Backstory and Context
Located between the Cape Henry Light and Bodie Island Light on the outer banks of North Carolina, the Currituck Beach Light was the last major brick lighthouse built in the area. In 1872 the U.S. Lighthouse Board stated ships, cargoes, and lives continued to be lost along the 40 miles of the coastline that lay beyond the reaches of existing lighthouses. In response, construction began on the Currituck Beach Lighthouse in 1873 under the direction of Dexter Stetston, who had previously overseen the construction of the new lighthouses at Cape Hatteras and Bodie Island, and the tower was completed two years later. To distinguish the Currituck Beach Lighthouse from other regional lighthouses, its red brick exterior was left unpainted. The 162-foot tower features an interior cast-iron spiral staircase and a first-order Fresnel lens.

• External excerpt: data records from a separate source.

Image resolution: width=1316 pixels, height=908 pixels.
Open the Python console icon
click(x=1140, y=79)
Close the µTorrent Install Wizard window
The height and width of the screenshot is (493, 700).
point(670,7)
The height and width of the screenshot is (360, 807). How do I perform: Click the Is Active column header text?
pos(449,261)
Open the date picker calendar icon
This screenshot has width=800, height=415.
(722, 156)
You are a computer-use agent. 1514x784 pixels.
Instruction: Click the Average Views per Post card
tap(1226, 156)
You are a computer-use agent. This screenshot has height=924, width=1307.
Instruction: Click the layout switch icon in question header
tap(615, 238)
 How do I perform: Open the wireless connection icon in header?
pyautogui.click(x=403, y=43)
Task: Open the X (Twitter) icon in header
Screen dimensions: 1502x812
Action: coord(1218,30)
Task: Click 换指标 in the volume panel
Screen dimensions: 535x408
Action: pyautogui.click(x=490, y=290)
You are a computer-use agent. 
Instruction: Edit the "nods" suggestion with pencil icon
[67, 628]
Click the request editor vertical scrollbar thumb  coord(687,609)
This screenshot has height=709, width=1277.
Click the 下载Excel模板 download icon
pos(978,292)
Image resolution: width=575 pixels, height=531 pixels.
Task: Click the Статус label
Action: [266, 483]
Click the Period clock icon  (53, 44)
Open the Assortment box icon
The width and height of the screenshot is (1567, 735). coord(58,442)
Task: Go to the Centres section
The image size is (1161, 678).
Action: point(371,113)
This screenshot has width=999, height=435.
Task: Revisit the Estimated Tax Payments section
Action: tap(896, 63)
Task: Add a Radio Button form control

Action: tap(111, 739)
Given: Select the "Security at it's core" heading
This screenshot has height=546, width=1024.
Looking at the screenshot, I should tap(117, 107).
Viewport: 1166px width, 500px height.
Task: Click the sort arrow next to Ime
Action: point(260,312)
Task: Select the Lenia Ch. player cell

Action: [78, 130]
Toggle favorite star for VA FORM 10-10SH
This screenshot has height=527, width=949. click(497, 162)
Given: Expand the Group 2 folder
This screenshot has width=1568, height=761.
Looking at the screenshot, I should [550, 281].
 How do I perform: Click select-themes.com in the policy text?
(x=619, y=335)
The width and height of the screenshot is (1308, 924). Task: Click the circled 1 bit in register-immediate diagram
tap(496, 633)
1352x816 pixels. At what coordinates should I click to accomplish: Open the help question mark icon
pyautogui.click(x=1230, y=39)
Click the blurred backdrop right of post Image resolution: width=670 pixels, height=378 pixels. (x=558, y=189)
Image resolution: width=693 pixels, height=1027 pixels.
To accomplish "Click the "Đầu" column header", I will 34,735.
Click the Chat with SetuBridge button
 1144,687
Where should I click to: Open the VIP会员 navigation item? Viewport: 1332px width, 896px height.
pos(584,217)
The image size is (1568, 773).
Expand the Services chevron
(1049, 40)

In 1876, when the keeper’s house was completed, two keepers and their families shared the duplex in the isolated seaside setting. The keepers were removed after the Lighthouse was automated in 1939. During World War II, coastguardsmen were stationed at the lighthouse to patrol the nearby beach, but after the conflict, the station’s usefulness declined, the property was abandoned, and by the 1970s the tower and the dwellings had fallen into disrepair. Concerned about the preservation of the historic property, Outer Banks Conservationists, Inc., a private non-profit organization dedicated to the conservation of the character of the Outer Banks of North Carolina, signed a lease with the State of North Carolina in 1980 to begin a phased restoration of the property. The lease charged the group with the responsibility of restoring the keeper’s house and improving the historic compound. In 2003, the still-operational Light Station was conveyed to the Outer Banks Conservationists through the National Historic Lighthouse Preservation Act.
The lens is the Currituck Beach Lighthouse is quite special. The lighthouse is known as a first order lighthouse, which means the lens is the largest of the seven Fresnel lens sizes. The light was originally a Funck's hydraulic float lamp, powered by lard oil and four concentric wicks. Around 1884, the switched from lard oil to mineral oil (also known as kerosene) and had five concentric wicks. In 1913, an incandescent oil vapor lamp was used where the vapor was forced into the burner by a hand pump.
The lighthouse was completely automated in 1939 and the Coast Guard took over the duties and responsibilities of the lighthouse. A computer was installed which controlled when the lights in the lamp were turned on and off. The lamp consisted of four-1000 watt bulbs of which only one was on at a time. The other three bulbs served as backups, if one bulb went out, another would turn automatically turn on. The light has a 20-second flash cycle and can be seen for 18 nautical miles, if conditions permit. The lamp only consist of two bulbs now since lights last longer than in the past.
- The lighthouse has 220 steps that visitors climb to reach the top.
- The lens is 158 feet from the ground and to the top of roof is 162 feet.
- The lighthouse consist of an estimated one million bricks
- The thickness of the wall at the base is 5 feet 8 inches and thickness at the top is 3 feet.